(WHAT TO WORK ON)
Nothing but the lines from the one containing "Task: Open the Dashboard section" through the last line of the records below should be written out, each exactly as it stands.

─── DATA EXCERPTS ───

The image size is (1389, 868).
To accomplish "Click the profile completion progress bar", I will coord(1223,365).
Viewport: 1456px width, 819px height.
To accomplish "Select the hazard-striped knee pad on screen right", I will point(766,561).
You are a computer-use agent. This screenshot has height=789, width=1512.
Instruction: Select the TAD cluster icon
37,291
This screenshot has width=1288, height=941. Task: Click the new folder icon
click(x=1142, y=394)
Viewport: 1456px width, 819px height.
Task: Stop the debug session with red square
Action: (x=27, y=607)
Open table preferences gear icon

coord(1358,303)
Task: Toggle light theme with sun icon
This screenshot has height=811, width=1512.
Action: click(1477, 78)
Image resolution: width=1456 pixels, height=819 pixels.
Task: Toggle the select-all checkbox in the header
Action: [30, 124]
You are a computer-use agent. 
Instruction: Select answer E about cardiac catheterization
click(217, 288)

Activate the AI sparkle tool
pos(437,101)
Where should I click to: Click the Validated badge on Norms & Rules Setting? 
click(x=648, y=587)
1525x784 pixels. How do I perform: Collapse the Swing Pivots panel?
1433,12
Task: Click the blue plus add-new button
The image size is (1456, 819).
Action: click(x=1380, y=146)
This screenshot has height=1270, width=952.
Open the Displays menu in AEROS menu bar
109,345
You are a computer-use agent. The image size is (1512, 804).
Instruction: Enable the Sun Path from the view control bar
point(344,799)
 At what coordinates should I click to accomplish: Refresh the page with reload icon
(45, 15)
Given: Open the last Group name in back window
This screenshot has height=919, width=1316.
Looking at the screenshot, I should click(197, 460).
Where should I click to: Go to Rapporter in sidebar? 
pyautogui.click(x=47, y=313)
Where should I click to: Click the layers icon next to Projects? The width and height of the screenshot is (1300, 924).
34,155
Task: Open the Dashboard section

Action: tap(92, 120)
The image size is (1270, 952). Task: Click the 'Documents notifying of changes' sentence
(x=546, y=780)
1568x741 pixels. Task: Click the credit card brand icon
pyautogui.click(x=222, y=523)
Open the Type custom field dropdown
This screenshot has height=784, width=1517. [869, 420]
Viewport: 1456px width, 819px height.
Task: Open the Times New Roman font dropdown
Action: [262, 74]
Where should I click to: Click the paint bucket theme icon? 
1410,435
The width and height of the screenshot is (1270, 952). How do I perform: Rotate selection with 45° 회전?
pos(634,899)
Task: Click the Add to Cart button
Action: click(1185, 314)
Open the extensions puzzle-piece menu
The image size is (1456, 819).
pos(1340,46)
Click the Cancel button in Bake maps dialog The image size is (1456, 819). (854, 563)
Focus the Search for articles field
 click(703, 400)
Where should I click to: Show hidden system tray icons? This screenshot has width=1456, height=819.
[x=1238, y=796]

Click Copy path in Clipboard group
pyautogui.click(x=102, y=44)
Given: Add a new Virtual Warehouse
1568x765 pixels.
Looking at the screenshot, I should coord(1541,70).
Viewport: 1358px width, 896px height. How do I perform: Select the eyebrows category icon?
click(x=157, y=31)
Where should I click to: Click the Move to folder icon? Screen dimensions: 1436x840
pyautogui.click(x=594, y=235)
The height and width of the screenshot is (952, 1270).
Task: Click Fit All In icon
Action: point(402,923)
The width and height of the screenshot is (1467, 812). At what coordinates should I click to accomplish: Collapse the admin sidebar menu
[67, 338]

───

(TASK ANSWER)
Task: Open the Dashboard section

Action: tap(92, 120)
The image size is (1270, 952). Task: Click the 'Documents notifying of changes' sentence
(x=546, y=780)
1568x741 pixels. Task: Click the credit card brand icon
pyautogui.click(x=222, y=523)
Open the Type custom field dropdown
This screenshot has height=784, width=1517. [869, 420]
Viewport: 1456px width, 819px height.
Task: Open the Times New Roman font dropdown
Action: [262, 74]
Where should I click to: Click the paint bucket theme icon? 
1410,435
The width and height of the screenshot is (1270, 952). How do I perform: Rotate selection with 45° 회전?
pos(634,899)
Task: Click the Add to Cart button
Action: click(1185, 314)
Open the extensions puzzle-piece menu
The image size is (1456, 819).
pos(1340,46)
Click the Cancel button in Bake maps dialog The image size is (1456, 819). (854, 563)
Focus the Search for articles field
 click(703, 400)
Where should I click to: Show hidden system tray icons? This screenshot has width=1456, height=819.
[x=1238, y=796]

Click Copy path in Clipboard group
pyautogui.click(x=102, y=44)
Given: Add a new Virtual Warehouse
1568x765 pixels.
Looking at the screenshot, I should coord(1541,70).
Viewport: 1358px width, 896px height. How do I perform: Select the eyebrows category icon?
click(x=157, y=31)
Where should I click to: Click the Move to folder icon? Screen dimensions: 1436x840
pyautogui.click(x=594, y=235)
The height and width of the screenshot is (952, 1270).
Task: Click Fit All In icon
Action: point(402,923)
The width and height of the screenshot is (1467, 812). At what coordinates should I click to accomplish: Collapse the admin sidebar menu
[67, 338]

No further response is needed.